Quien conozca libros anteriores de Juan Andrés García Román (Granada, 1979) como Las canciones de Lázaro o Launa y se acerque a los poemas de El fósforo astillado comprobará hasta qué punto nos encontramos ante una escritura en constante búsqueda, que explora siempre nuevos territorios, nuevas experiencias del lenguaje. El fósforo astillado es, en el más pleno sentido del término, un poemario y no una mera colección de poemas. Los textos pueden ser leídos aisladamente sin perder su temperatura poética (sirvan de ejemplo excelentes poemas como El cohetero de la nieve, Has soñado el poema (La lágrima centrifugada) o Por primera vez estás triste (Belisario envía tropas a los árboles). Sin embargo, sólo alcanzan su pleno significado en el conjunto. El poeta nos invita a leer los diferentes textos como parte de una estructura dramática, la del supuesto ensayo general de una ópera, lo que le permite introducir, a modo de intertextos, los retazos de un "Cuaderno del apuntador". El juego, sugerente y divertido a la vez, nos muestra la complejidad de la propuesta. El poeta sabe que vivimos en la era del comentario, de la cita, de la intertextualidad elevada a su máxima potencia ("Nuestra actitud respecto a la poesía podría definirse de este modo:/nos tocaba actuar después de un mago"). Algo que no resultaría tan inquietante si no nos asaltara una y otra vez la sospecha de que detrás de ese laberinto de espejos no hay nada a lo que agarrarnos: "No atravieses las imágenes -te dicen- detrás no hay nada, ningún tesoro tras la catarata". Por otra parte, la referencia operística resulta muy acertada en su doble vinculación con el teatro y la música. La música recrea la fascinación de ese juego de repeticiones y variaciones, de armonías y disonancias, que se le plantea al poeta moderno. Éste sabe que no escucha ya la secreta armonía del universo, sino, como decía irónicamente Enrique Lihn, en todo caso "la musiquilla de las pobres esferas". Asimismo, las referencias teatrales no resultan arbitrarias: desde el siglo XIX, una de los caminos que ha buscado la poesía para evitar el solipsismo ha sido el juego dramático entre distintas voces, desde la certeza de que en el lenguaje nunca, ni siquiera en el monólogo, hay un solo hablante. Esa pluralidad de voces responde asimismo a la certeza de la imposibilidad de una obra definitiva y de una verdad definitiva, sólo nos queda "Alcanzar el estado de "ensayo general". Y representarlo, representar el ensayo".

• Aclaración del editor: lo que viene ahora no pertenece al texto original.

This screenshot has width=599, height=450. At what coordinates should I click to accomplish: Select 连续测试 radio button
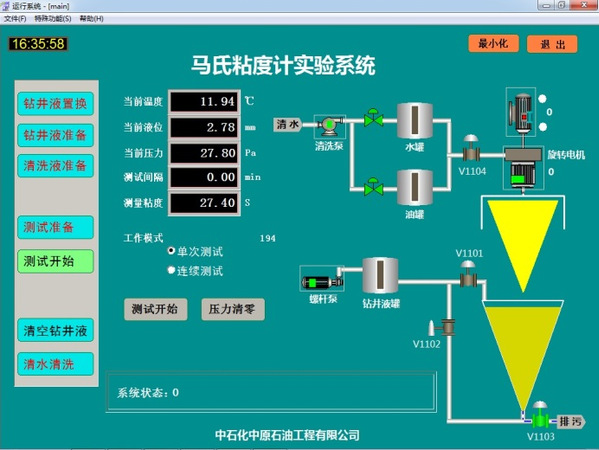coord(171,270)
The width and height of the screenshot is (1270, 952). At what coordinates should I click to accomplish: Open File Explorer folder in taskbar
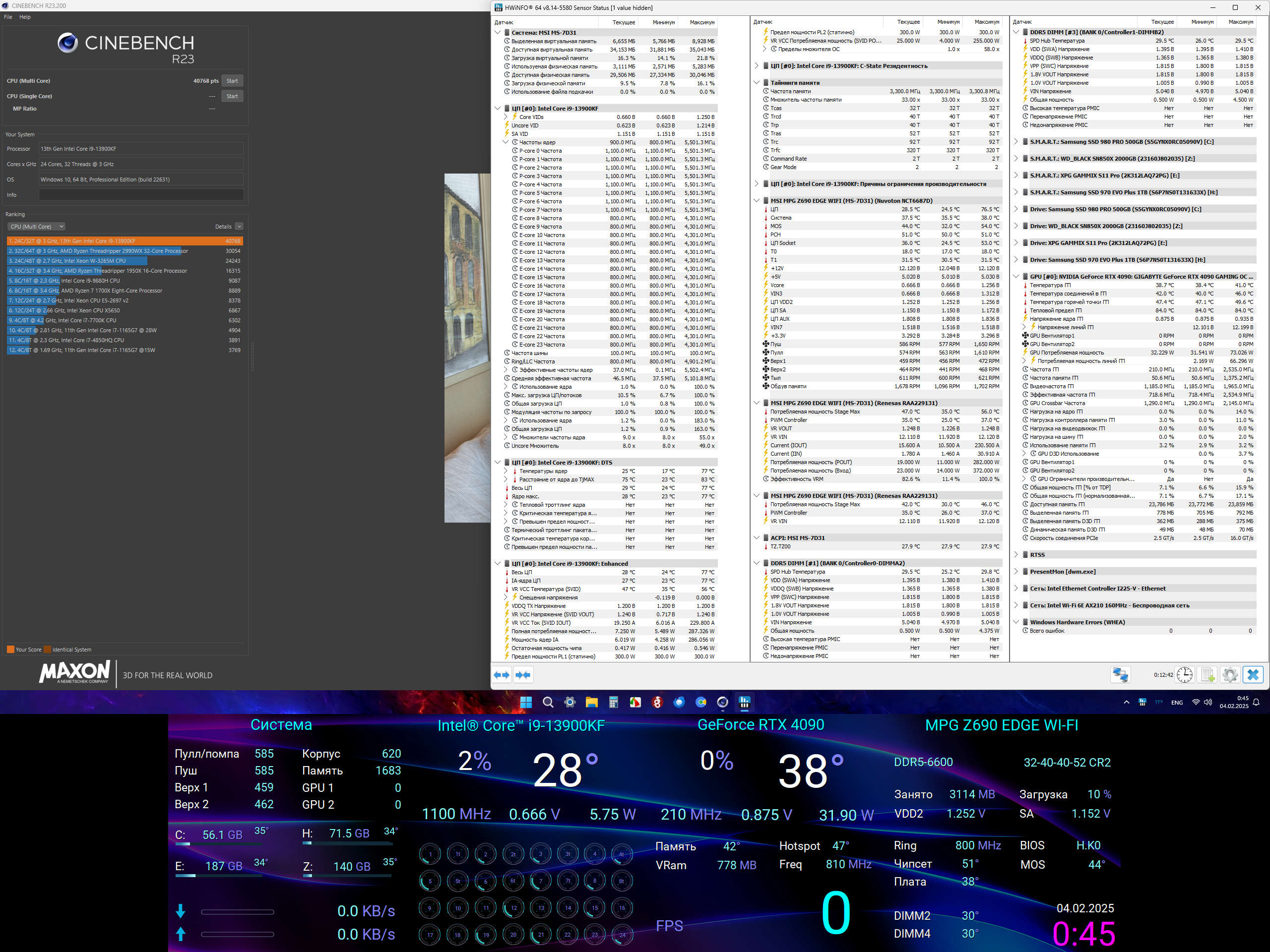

Como el norteamericano John Ashbery, uno de los poetas vivos más importantes y una evidente influencia en buena parte de la joven poesía española, García Román se atreve al difícil arte de jugar, sobre todo, en la superficie de las cosas. La literatura, pero también la historia, nos ha enseñado a desconfiar de quien pretende ser sublime en cada palabra, de quien quiere ser profundo sin haber conquistado el derecho a la hondura. Y es que "cuando estás/ a punto de decir, a las palabras que rodean la palabra/ les entra la risa floja". La distancia irónica tiene sus riesgos, entre ellos el de sumergirnos en esa trivialidad que parece amenazarnos por doquier en una sociedad donde todo parece destinado a convertirse en mercancía ("Eso es capitalismo: la risa de una nadadora de sincronizada"). Con todo, detrás de la superficie se esconde una insospechada profundidad que tiene que ver con la historia de amor que el poeta deja entrever. Hölderlin soñaba con que el lenguaje de los amantes fuera el lenguaje fraterno de la humanidad. En ese amor se deja ver el atisbo de fragil utopía que atraviesa el poemario: frente al lenguaje que cosifica, que nos borra, el astillado sueño de un lenguaje verdadero, la utopia que se parodia pero a la vez se encarna como una promesa necesaria, aunque tal vez siempre inconclusa, en la inteligente textura de este libro.